Cela faisait presque six mois qu'il n'avait pas mis les pieds dans sa ville. Maire d'une petite municipalité du nord-est de la Colombie, menacé de mort par les dissidents des FARC, Nelson Leal a pu récemment revenir sur ses terres.
Ce retour s'est fait début octobre à la faveur des négociations de paix qui ont débuté entre le groupe armé et le gouvernement.
M. Leal était maire de Tibu depuis un an et demi quand, le 10 mars dernier, des membres de la dissidence, qui rejette l'accord de paix signé en 2016 avec la guérilla marxiste, ont arrêté son véhicule sur une route, raconte-t-il à l'AFP.
Les combattants l'ont pris à partie devant sa femme, son fils de 13 ans et sa nièce, avant de voler sa voiture. L'édile prend alors conscience du danger qui pèse sur lui et sa famille. Un autre de ses fils adolescent avait déjà été mis en joue par des individus à moto en guise d'avertissement.
Depuis lors, il travaille à distance, depuis Cucuta, à une centaine de km de là pour administrer sa ville de quelque 60.000 habitants.
- Royaume de la coca -
Entouré de gardes du corps, il est revenu dans sa ville pour le premier round de négociations entre le groupe armé connu sous le nom d'Etat-major central (EMC) et les délégués du gouvernement de gauche du président Gustavo Petro.
Ces discussions, qui ont débuté lundi, se déroulent dans un bastion de la dissidence, où l'Etat est très peu présent et d'autres groupes armés sont également actifs.
Tibu abrite plus de 22.000 hectares de cultures de feuilles de coca, composant de base de la cocaïne, ce qui en fait la ville avec la plus grande surface de cette culture au monde, selon l'ONU.
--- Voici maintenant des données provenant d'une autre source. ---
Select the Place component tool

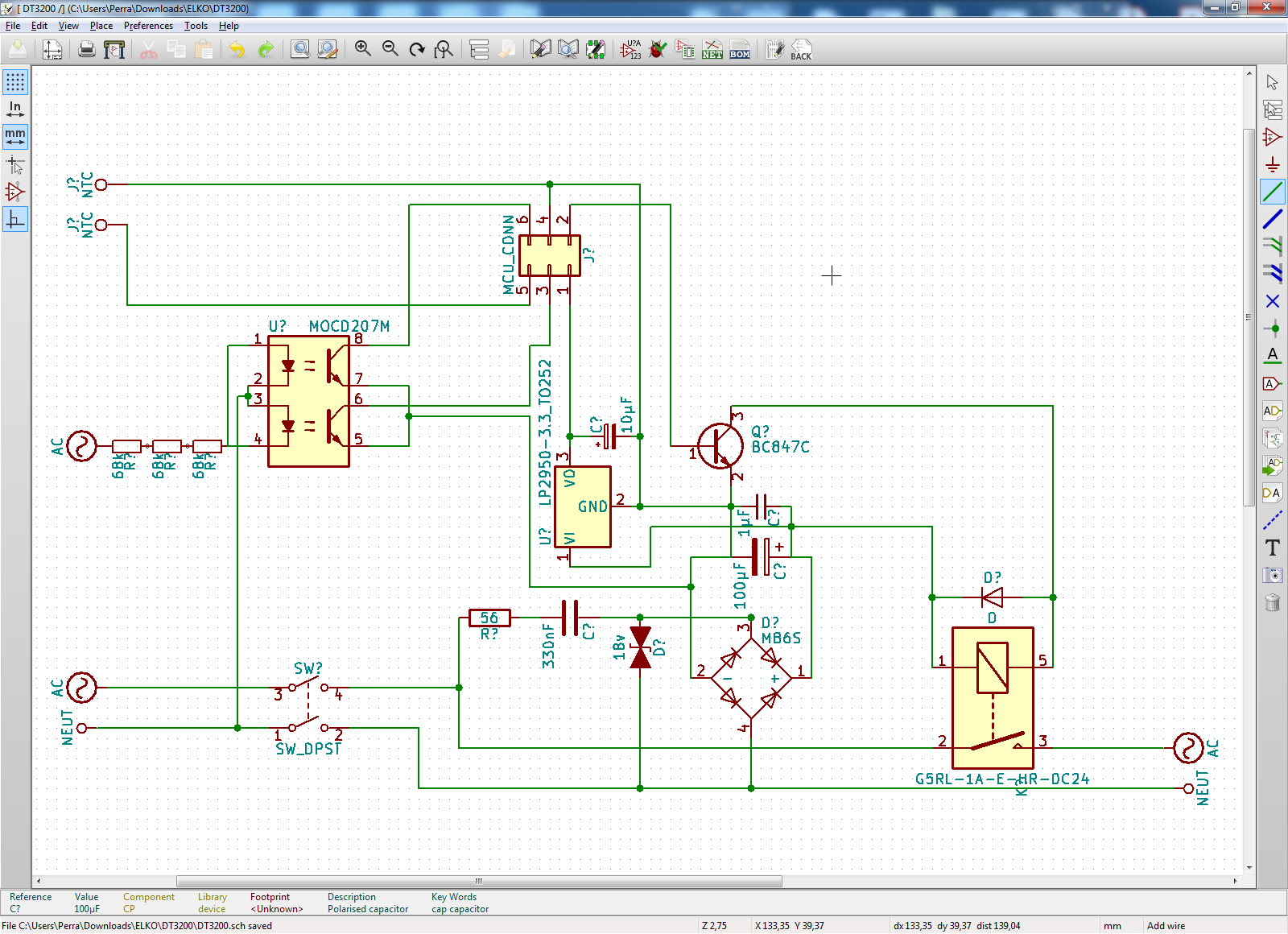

La guérilla guévariste de l'ELN (Armée nationale de libération), le Clan del golfo, plus puissante organisation criminelle du pays, et même le cartel mexicain de Sinaloa sont présents sur le territoire, assure M. Leal.
"Tibu est devenu un no man's land où celui qui a les armes est celui qui gouverne", constate-t-il.
Les négociations ont commencé par une image paradoxale devant les médias du monde entier: le commandant Andrey Avendaño, négociateur en chef de l'EMC, a été applaudi, tandis que M. Leal et les délégués du gouvernement ont été conspués, signe du soutien populaire dont bénéficient les dissidents dans la zone.
Les points essentiels de ces négociations, qui ont débuté parallèlement à un cessez-le-feu de trois mois, ne sont toujours pas clairs. Il est seulement acquis que la table des négociations ne sera pas installée en dehors du pays.
Pour l'accord de 2016 avec les FARC, le document qui a scellé leur désarmement un an plus tard avait été rédigé à La Havane.
- "Obéir pour vivre" -
La dernière fois que des guérillas et un gouvernement ont négocié en Colombie, ce fut sous l'administration du conservateur Andrés Pastrana (1998-2002), qui avait démilitarisé quelque 42.000 km2 dans le département de Caqueta (sud). Une concession qui lui fut amèrement reprochée, car ayant surtout servi aux FARC pour se renforcer.
Selon le bureau du procureur, 13 régions de Colombie, dont celle de Tibu, sont sous le contrôle de groupes armés qui imposent leurs "règles". "Quiconque s'en écarte est soit banni, soit tué".
"Vivre dans cette ville est une chose complexe (...) il faut écouter, obéir pour vivre", témoigne Benigno Neira, un paysan de 51 ans.
Kevin Karlen, coordinateur du Comité international de la Croix-Rouge (CICR) à Cucuta, reconnaît qu'il s'agit d'une des régions du pays "les plus touchées par le conflit armé".
Le poste de police a des airs de forteresse retranchée. En mai, deux policiers ont été tués dans un attentat à l'explosif.
Depuis, leurs collègues ne sortent qu'en véhicule blindé, confie anonymement à l'AFP un policier.
A Tibu, il n'y a ni police de la route, ni bureau du médiateur, ni tribunaux, ni parquet. Le chef du parquet local a été assassiné en 2021 alors qu'il traitait plus de 400 affaires, dont certaines concernaient le trafic de drogue et la dissidence. Les autres procureurs ont depuis fui à Cucuta.